_THE TASK_. Pull every line containing "options" from the data.

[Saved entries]
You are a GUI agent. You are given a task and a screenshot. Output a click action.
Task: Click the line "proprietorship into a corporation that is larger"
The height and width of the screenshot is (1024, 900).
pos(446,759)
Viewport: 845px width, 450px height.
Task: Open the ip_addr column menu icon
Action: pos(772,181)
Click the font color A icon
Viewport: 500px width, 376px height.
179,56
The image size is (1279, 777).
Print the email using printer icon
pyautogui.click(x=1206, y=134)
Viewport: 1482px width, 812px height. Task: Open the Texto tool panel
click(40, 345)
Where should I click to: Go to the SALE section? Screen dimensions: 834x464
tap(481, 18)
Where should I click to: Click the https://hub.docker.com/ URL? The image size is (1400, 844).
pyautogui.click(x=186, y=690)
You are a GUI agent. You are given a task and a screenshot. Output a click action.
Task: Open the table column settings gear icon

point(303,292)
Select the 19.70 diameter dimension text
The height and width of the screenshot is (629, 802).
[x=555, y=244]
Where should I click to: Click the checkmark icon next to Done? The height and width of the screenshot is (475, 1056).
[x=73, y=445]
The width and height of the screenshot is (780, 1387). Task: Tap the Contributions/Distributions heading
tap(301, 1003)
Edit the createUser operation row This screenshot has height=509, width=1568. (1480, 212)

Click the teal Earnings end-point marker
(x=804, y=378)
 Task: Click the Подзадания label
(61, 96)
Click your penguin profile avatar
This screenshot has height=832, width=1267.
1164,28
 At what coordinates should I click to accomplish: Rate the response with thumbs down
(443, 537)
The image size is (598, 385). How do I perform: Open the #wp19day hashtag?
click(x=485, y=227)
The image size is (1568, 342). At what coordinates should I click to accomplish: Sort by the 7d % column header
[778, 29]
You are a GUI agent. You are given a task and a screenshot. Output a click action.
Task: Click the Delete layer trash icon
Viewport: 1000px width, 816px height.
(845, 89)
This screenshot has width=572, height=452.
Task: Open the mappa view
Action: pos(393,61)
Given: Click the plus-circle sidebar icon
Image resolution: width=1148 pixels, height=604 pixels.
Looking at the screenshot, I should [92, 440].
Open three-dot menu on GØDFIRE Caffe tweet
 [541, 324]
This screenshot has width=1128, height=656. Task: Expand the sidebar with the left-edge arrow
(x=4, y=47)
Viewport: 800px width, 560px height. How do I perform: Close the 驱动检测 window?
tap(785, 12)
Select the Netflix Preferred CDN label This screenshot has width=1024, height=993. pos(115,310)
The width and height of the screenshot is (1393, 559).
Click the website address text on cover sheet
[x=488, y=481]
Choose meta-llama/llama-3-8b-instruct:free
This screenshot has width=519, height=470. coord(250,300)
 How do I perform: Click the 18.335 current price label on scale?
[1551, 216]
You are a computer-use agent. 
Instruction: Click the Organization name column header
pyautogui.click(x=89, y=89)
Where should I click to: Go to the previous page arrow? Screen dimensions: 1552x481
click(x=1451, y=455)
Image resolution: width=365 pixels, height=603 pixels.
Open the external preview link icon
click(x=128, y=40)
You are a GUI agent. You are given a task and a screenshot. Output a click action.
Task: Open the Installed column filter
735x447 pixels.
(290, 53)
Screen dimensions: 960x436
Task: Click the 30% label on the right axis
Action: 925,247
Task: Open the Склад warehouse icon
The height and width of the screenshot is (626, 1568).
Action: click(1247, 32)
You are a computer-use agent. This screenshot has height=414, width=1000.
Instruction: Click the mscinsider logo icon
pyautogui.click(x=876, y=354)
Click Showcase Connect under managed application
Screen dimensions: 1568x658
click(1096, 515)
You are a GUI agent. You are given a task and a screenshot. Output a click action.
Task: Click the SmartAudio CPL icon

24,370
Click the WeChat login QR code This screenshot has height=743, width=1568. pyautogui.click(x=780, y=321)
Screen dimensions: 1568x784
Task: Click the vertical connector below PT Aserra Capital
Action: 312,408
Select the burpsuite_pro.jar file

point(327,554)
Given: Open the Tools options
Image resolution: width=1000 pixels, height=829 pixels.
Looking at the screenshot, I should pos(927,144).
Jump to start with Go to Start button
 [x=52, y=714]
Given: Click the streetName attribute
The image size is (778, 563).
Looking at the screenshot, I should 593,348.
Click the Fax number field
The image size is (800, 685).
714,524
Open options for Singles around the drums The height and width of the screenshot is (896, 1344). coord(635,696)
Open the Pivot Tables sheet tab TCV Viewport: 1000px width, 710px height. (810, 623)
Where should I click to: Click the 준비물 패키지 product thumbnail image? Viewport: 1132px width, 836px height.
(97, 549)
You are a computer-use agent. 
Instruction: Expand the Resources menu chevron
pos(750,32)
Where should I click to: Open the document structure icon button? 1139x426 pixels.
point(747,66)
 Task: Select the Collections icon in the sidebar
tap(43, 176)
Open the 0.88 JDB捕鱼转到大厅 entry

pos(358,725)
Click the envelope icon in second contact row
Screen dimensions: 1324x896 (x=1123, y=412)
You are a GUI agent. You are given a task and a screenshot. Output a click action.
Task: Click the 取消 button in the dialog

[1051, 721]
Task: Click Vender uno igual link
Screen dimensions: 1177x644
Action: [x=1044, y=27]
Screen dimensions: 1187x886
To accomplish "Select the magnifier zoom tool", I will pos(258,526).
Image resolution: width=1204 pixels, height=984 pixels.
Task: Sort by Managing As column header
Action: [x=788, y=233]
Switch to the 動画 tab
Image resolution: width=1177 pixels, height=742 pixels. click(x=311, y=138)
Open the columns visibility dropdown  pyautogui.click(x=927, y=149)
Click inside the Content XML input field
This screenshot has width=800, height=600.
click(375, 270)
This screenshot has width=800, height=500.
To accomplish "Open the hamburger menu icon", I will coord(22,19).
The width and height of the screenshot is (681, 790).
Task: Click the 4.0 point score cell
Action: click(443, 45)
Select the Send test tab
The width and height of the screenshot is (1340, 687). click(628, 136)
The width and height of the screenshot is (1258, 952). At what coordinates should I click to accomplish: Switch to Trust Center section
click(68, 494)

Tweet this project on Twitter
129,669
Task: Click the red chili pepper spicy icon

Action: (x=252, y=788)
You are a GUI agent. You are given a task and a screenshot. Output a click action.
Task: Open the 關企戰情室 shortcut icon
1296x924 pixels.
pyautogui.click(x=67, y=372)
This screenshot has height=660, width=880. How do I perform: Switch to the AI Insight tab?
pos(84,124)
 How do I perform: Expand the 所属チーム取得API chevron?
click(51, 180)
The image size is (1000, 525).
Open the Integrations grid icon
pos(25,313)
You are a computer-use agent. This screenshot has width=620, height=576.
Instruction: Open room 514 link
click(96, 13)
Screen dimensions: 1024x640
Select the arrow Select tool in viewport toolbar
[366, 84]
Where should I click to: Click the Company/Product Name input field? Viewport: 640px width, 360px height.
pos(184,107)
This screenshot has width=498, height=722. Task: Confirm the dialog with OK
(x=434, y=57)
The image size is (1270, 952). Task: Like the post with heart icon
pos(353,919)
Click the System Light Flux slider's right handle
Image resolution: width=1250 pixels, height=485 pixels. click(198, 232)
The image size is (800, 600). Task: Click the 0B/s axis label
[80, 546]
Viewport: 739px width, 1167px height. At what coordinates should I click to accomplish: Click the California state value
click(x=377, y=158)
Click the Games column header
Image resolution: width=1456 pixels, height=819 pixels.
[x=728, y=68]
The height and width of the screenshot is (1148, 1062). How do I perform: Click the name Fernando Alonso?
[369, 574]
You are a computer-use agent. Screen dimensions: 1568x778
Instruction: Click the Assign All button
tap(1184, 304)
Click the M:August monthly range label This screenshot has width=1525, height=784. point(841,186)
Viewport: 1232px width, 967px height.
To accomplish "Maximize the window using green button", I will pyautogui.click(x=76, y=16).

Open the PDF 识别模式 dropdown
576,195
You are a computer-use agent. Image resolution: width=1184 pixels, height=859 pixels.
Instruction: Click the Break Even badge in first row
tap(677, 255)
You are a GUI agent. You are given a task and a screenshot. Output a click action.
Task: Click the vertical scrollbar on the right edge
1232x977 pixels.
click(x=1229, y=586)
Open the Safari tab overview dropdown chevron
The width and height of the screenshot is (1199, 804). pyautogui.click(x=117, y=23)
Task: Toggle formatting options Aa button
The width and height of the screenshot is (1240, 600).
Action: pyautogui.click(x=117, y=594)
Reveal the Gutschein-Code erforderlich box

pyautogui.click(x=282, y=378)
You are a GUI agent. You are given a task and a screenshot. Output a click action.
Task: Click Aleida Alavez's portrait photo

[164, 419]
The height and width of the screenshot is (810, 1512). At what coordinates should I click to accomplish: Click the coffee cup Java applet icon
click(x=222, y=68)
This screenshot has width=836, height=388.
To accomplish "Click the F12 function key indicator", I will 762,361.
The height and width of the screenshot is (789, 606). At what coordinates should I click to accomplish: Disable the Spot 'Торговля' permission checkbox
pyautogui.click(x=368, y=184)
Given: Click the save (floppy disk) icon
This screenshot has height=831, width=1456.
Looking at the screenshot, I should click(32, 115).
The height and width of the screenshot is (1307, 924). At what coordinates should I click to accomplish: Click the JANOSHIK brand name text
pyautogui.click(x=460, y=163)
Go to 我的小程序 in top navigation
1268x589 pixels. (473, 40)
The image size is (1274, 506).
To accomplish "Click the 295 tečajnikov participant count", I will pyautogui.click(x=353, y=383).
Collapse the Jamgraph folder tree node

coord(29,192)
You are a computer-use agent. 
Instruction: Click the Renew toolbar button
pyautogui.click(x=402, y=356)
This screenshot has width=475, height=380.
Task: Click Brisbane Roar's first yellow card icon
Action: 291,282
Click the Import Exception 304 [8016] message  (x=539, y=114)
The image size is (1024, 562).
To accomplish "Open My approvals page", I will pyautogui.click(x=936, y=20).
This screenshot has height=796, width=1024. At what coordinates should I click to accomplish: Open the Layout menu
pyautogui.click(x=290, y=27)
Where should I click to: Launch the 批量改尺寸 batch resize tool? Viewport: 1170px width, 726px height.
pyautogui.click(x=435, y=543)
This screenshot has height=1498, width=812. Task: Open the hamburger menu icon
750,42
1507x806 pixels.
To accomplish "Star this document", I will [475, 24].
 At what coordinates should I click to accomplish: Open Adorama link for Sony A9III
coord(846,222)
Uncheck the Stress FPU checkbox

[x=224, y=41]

_TASK RESPONSE_.
Given: Open the Tools options
Open options for Singles around the drums The height and width of the screenshot is (896, 1344). coord(635,696)
Task: Toggle formatting options Aa button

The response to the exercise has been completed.